СПИСОК ЗАДАНИЙ
1: Определите, согласуются ли с рецензией на «Школу» утверждения (а), (б) и (в). На каждое ответьте «да» или «нет» и приведите решающие слова рецензии точной цитатой.
(а) Книжка «Школа» предназначена для учеников от 10 до 12 лет.
(б) Статьи «Школы» ученики должны читать молча, каждый про себя.
(в) По словам автора, учителей у нас слишком мало.
2: Продолжите рецензию на «Школу», начав сразу после ее последнего предложения.

ИСХОДНЫЙ ТЕКСТ
——————————
Страница 1 из 3
Николай Александрович Добролюбов
Школа
Издание для юношества. Выпуск I. СПб., 1858
Вот и еще издание с претензией поучать юношество. Сколько у нас учителей-то развелось! А всё жалуются на то, что не у кого учиться… Странно, право, как это у нас совмещается одно с другим: учителей множество бесчисленное, а учиться все-таки не у кого… Мы долго недоумевали, отчего это происходит, и наконец пришли вот к какому печальному заключению. Учителя наши обыкновенно проповедуют то, что нам или вовсе не нужно, или давно известно; а что нам нужно и неизвестно, того они и сами хорошенько не знают и даже не считают нужным знать. Мудрено ли, что при таких порядках толпы наставников не находят учеников, а толпы учеников не знают, к кому обратиться за дельным и истинно полезным наставлением… Ну вот хоть бы, например, выходит книжка под названием: «Школа». Издала эту «Школу» какая-то Наставница детей. На обертке книжки напечатано, что она назначается для учеников от 10 до 12 лет, но что потом она возрастет и созреет, по мере возрастания и созревания ее читателей, и что цель ее состоит в том, чтобы «раскрыть читателям в полном, по возможности, виде учение религии и пользу наук с их практической стороны». Для достижения этой цели «статьи «Школы» будут читаны вслух одним из учеников под руководством наставника или самим наставником». Прекрасно. Посмотрим же, какого рода статьи вошли в первый выпуск «Школы», назначенный для десяти– и двенадцатилетних читателей.
——————————
ИЗВЛЕЧЕННЫЕ ДАННЫЕ
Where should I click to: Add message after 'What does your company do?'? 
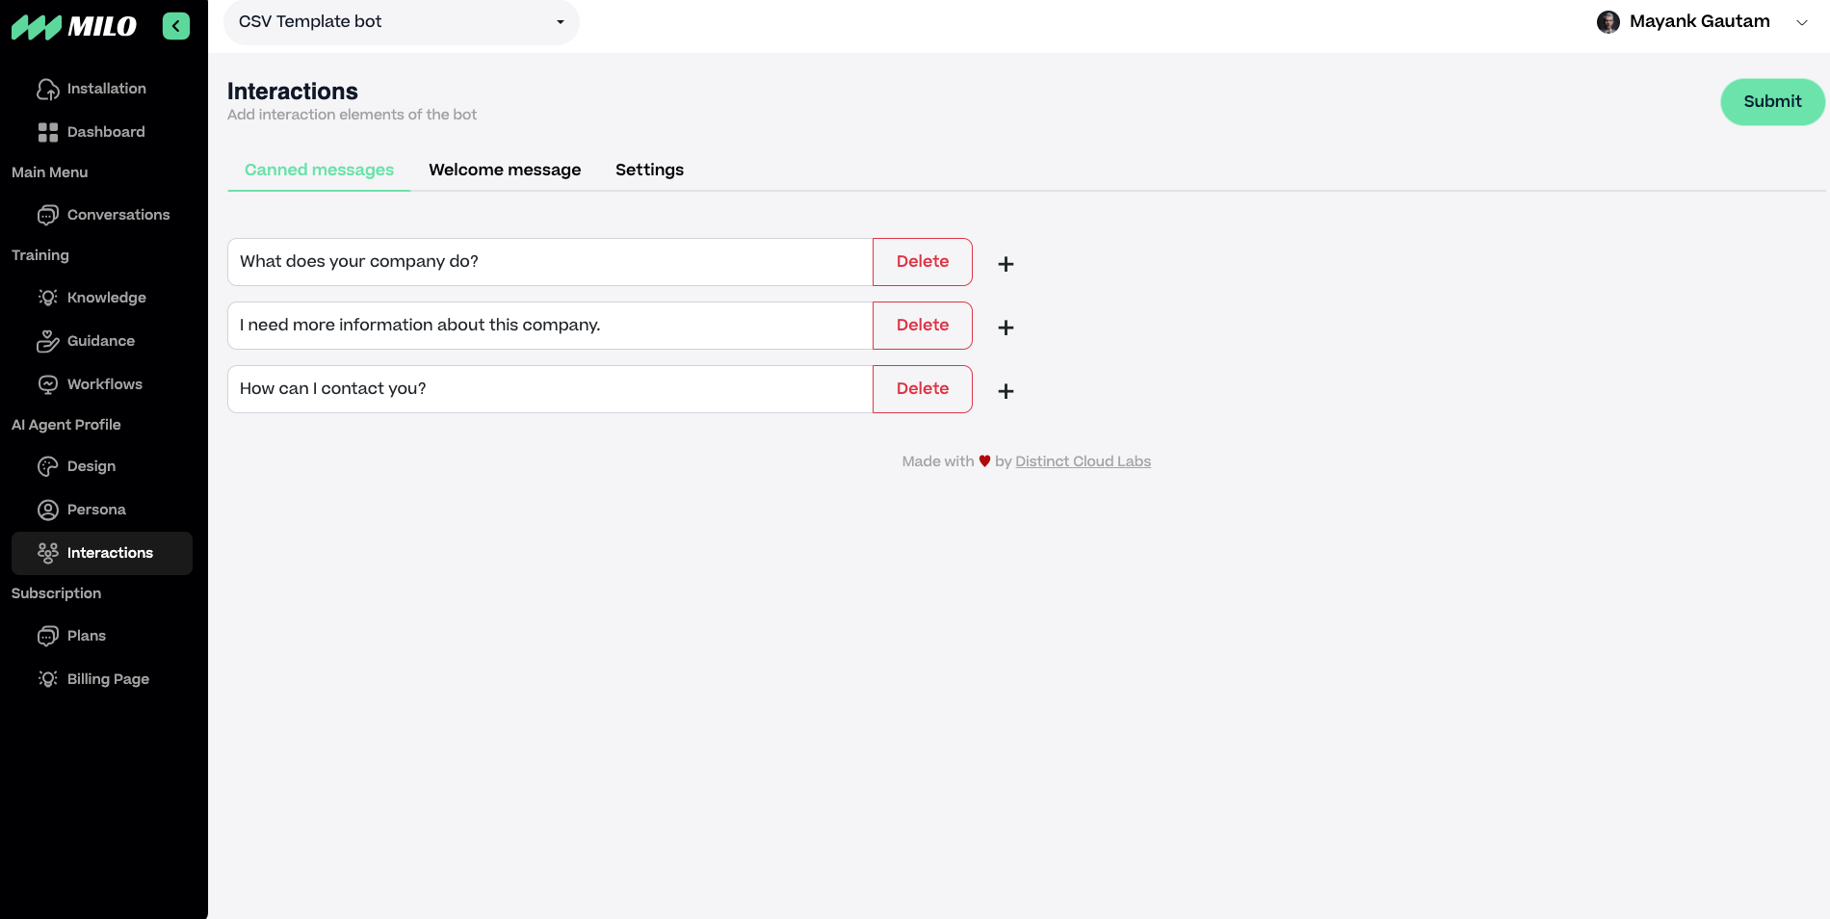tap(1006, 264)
——————————
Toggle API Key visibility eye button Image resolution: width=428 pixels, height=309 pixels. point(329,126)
——————————
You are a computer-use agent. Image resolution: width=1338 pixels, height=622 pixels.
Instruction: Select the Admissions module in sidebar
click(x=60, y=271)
——————————
ОТВЕТЫ ПО ЗАДАНИЯМ
1:
(а) Да: «назначается для учеников от 10 до 12 лет».
(б) Нет: «будут читаны вслух одним из учеников под руководством наставника или самим наставником».
(в) Нет: «учителей множество бесчисленное, а учиться все-таки не у кого».

2:
Начинается с «Нескольких слов к ученикам моим». В нескольких словах этих объясняется, что всякий человек родится затем, чтобы выполнить известную обязанность, возложенную на него самим богом, что обязанность эта называется призванием человека, что в школу поступают затем, чтобы «угадать свое призвание», и что помощью при этом могут служить книжки, издаваемые г-жою Наставницею под именем «Школы». Надеемся, что никто не упрекнет это предисловие в излишней логичности и ясности, особенно для десятилетних читателей. Но все-таки в нем выражается взгляд Наставницы, довольно оригинальный, и потому мы позволим себе несколько остановиться на ее предисловии.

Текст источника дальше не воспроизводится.